Exercise description → Of all the lines below, output only those starting at the one with "Instruction: Click the green" and ending at the one with "has width=342, height=743.", both ends included, exactly as written.

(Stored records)

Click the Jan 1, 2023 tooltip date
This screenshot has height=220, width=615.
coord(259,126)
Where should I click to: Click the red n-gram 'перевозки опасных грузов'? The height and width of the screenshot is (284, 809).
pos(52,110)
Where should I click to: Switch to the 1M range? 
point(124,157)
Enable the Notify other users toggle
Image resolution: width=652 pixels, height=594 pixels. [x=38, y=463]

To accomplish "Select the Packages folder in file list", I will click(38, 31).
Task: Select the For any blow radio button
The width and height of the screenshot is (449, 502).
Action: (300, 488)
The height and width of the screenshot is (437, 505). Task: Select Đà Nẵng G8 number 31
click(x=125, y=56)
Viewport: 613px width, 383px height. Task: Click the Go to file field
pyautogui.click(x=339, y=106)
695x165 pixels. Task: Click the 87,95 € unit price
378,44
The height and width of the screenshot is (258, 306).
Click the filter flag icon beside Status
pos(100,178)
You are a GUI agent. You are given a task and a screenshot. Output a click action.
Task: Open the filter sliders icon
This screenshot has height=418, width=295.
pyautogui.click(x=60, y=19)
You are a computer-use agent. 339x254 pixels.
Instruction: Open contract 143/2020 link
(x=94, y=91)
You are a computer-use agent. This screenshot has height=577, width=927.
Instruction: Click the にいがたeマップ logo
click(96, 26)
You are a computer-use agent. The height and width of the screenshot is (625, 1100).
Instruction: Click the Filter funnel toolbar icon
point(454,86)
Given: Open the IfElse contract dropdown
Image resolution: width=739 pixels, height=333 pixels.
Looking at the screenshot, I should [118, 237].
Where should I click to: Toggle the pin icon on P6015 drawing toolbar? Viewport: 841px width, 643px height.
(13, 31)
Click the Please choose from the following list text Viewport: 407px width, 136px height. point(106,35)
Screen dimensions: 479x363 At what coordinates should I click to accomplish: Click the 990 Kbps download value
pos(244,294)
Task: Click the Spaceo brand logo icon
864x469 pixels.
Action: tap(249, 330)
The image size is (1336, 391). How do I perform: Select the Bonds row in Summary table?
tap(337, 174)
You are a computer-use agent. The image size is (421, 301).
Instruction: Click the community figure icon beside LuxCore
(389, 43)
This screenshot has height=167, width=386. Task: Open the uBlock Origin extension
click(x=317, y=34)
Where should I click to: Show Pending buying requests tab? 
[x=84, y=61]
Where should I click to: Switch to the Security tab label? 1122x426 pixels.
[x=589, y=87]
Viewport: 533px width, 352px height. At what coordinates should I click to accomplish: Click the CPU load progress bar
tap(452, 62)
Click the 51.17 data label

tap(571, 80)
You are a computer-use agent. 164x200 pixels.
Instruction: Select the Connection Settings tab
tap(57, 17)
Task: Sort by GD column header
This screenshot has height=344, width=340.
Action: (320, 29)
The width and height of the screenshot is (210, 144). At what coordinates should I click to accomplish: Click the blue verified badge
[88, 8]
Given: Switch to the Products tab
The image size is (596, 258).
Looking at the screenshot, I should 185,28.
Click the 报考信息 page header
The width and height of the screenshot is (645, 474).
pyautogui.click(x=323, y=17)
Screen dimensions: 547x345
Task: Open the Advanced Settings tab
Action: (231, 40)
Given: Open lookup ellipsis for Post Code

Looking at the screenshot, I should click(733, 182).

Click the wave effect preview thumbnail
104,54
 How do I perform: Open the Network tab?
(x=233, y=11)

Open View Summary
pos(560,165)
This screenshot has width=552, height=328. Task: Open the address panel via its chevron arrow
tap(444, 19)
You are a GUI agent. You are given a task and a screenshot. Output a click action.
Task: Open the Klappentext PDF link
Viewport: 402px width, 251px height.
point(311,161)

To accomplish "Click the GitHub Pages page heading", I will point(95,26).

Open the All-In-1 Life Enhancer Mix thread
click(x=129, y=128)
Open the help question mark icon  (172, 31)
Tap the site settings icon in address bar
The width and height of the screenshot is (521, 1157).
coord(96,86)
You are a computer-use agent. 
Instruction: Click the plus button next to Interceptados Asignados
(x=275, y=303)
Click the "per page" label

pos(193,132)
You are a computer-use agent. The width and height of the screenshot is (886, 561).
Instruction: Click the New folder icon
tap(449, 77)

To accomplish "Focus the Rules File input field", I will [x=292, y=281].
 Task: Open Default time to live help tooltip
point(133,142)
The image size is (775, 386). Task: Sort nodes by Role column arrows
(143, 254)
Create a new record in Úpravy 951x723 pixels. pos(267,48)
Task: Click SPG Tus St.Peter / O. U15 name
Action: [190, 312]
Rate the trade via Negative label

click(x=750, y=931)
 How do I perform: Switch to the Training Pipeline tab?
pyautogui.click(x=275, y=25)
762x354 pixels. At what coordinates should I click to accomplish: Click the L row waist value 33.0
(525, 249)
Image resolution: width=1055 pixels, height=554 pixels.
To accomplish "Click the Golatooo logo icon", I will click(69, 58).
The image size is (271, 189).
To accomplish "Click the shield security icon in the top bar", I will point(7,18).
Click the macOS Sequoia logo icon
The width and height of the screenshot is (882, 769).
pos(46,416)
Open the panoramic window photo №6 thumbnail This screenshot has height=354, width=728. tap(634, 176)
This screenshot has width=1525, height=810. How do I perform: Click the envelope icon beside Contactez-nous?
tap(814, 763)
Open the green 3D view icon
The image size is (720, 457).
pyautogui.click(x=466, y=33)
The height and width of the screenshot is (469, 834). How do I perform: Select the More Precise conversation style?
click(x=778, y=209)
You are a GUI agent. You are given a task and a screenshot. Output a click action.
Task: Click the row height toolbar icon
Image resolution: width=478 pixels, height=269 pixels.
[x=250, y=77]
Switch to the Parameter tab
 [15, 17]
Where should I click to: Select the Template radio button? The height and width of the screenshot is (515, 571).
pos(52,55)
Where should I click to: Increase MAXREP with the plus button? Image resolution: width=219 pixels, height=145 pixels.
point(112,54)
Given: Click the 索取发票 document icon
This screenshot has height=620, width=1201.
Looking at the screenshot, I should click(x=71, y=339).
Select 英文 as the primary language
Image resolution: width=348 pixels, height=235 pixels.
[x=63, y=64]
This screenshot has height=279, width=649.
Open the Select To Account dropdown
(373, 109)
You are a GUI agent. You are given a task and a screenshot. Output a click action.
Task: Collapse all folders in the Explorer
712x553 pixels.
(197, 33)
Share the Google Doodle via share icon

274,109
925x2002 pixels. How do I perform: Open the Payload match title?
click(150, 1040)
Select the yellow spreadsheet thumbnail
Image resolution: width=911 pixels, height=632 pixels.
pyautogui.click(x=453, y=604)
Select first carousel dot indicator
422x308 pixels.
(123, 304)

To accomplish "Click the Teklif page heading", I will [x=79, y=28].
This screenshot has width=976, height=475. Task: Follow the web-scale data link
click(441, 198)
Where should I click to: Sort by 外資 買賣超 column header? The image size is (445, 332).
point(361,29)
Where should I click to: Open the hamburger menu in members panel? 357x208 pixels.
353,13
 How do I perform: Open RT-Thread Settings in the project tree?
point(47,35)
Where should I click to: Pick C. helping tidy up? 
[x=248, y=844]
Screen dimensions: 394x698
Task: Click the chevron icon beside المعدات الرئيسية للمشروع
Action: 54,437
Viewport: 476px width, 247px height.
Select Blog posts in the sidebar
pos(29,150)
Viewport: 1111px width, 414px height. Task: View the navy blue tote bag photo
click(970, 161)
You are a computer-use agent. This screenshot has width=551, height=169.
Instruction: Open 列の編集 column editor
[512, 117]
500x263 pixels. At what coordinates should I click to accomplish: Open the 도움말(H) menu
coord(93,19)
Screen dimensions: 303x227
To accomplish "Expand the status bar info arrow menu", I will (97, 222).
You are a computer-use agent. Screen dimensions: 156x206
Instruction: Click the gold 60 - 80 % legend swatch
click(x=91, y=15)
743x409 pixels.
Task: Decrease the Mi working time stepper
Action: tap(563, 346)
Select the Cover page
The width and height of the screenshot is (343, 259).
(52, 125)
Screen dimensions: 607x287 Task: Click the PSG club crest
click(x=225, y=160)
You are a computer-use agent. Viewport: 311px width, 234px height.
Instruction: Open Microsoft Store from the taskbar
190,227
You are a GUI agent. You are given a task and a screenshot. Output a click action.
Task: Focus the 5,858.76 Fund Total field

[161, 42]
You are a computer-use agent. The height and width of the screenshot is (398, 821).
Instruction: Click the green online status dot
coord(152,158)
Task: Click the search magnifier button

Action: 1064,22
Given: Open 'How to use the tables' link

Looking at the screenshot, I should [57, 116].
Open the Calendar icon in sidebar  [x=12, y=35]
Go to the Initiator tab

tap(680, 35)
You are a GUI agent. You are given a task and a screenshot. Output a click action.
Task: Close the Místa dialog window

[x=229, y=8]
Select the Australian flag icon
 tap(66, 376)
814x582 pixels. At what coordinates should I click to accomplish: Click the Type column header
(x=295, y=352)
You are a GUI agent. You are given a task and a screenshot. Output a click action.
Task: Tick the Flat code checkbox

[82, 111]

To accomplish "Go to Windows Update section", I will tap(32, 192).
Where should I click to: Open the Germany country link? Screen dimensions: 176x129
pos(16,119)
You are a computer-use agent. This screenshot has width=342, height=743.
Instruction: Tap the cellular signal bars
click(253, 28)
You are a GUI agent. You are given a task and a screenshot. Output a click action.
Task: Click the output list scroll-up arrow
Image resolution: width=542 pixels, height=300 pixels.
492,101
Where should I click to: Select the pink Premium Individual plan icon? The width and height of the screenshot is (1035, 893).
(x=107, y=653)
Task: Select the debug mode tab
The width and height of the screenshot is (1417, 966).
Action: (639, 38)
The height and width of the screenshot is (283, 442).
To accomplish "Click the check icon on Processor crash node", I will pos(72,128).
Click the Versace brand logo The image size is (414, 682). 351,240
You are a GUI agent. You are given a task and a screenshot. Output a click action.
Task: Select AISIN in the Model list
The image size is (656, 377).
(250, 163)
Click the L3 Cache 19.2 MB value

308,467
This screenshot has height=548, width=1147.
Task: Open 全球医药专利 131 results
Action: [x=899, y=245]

Solution for this problem →
Instruction: Click the green online status dot
coord(152,158)
Task: Click the search magnifier button

Action: 1064,22
Given: Open 'How to use the tables' link

Looking at the screenshot, I should [57, 116].
Open the Calendar icon in sidebar  [x=12, y=35]
Go to the Initiator tab

tap(680, 35)
You are a GUI agent. You are given a task and a screenshot. Output a click action.
Task: Close the Místa dialog window

[x=229, y=8]
Select the Australian flag icon
 tap(66, 376)
814x582 pixels. At what coordinates should I click to accomplish: Click the Type column header
(x=295, y=352)
You are a GUI agent. You are given a task and a screenshot. Output a click action.
Task: Tick the Flat code checkbox

[82, 111]

To accomplish "Go to Windows Update section", I will tap(32, 192).
Where should I click to: Open the Germany country link? Screen dimensions: 176x129
pos(16,119)
You are a computer-use agent. This screenshot has width=342, height=743.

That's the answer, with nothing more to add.